Passage provided
# Working Towards a Solution of the Hemisphere Problem

The hemisphere problem referred to here was described in the previous post. To reword it somewhat, consider this hemisphere, half of a sphere of radius r. The orange cross-section is a circle parallel to the hemisphere’s yellow, circular base.

We are to find the height of the yellow section with the orange circular top (which I shall call x), as a fraction of r, such that the yellow and red sections above have equal volumes.

Since the volume of a hemisphere is (2/3)πr³ (that’s half a sphere’s volume), each of these two sections must have half the hemisphere’s volume, or (1/3)πr³.

Moreover, the top (red) portion is a “spherical cap,” described here on Wikipedia, as was pointed out to me, by a friend, on Facebook. On that Wikipedia page, you can find this diagram, as well as the formula shown below for the volume of the purple spherical cap in the diagram.

Now, as our goal is to find x, as described at the top of this post, it important to remember that r = x + h, where r is the radius of the original sphere (and height of the hemisphere), h is the height of the spherical cap, and x is the height of the hemisphere, after the spherical cap is removed. We now have two expressions for the volume of the spherical cap: (1/3)πr³ (because it is a fourth of the volume of the original sphere), and (1/6)πh(3a² + h²) from the Wikipedia article on the spherical cap (so all of this assumes, then, accuracy in that Wikipedia article). Setting them equal to each other,

(1/3)πr³ = (1/6)πh(3a² + h²)

Source data
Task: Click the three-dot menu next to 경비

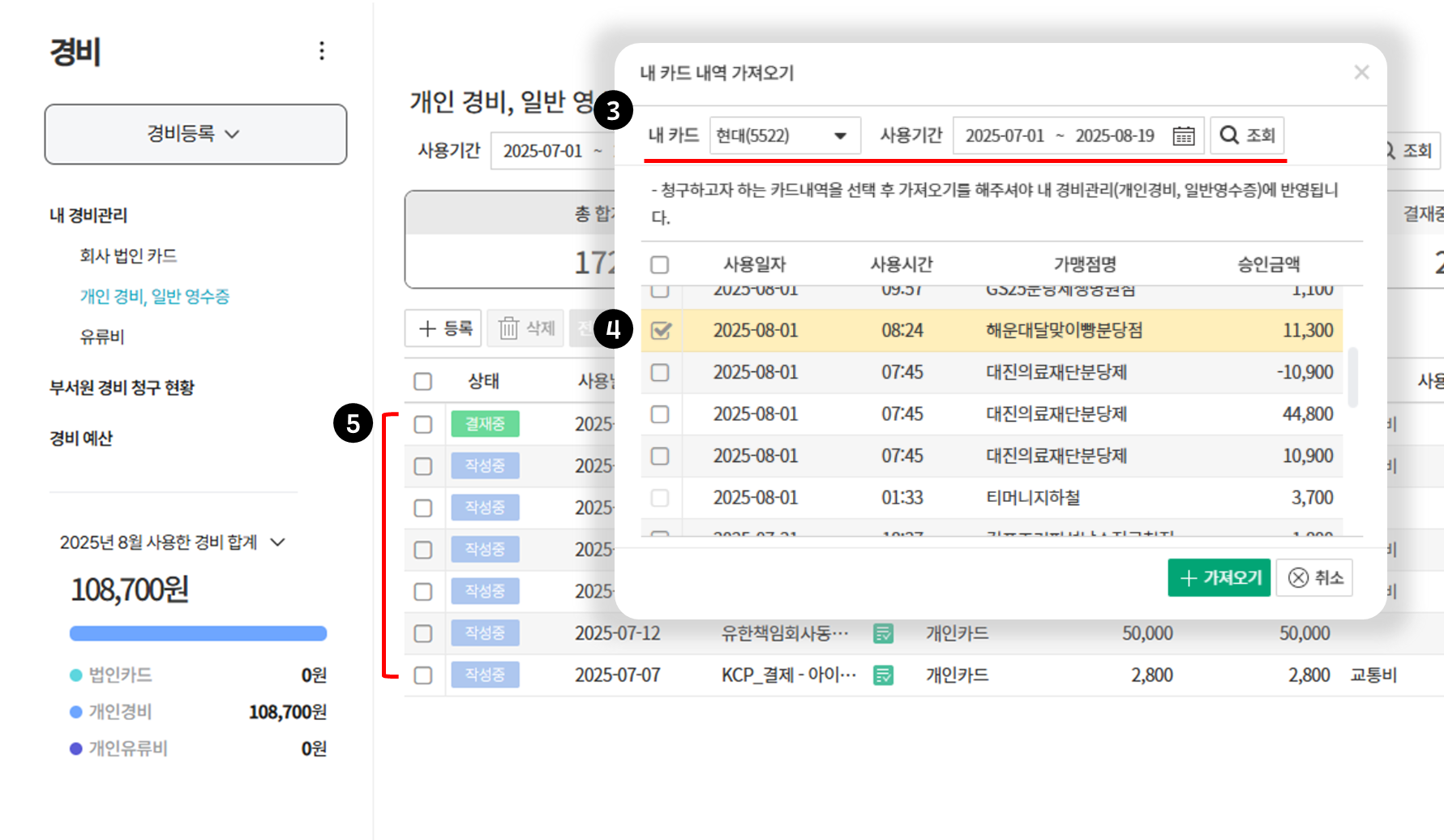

Do this
In the hemisphere problem post above, what volume must each of the two sections have?

Exercise output
Each section must have (1/3)πr³, half the hemisphere's volume.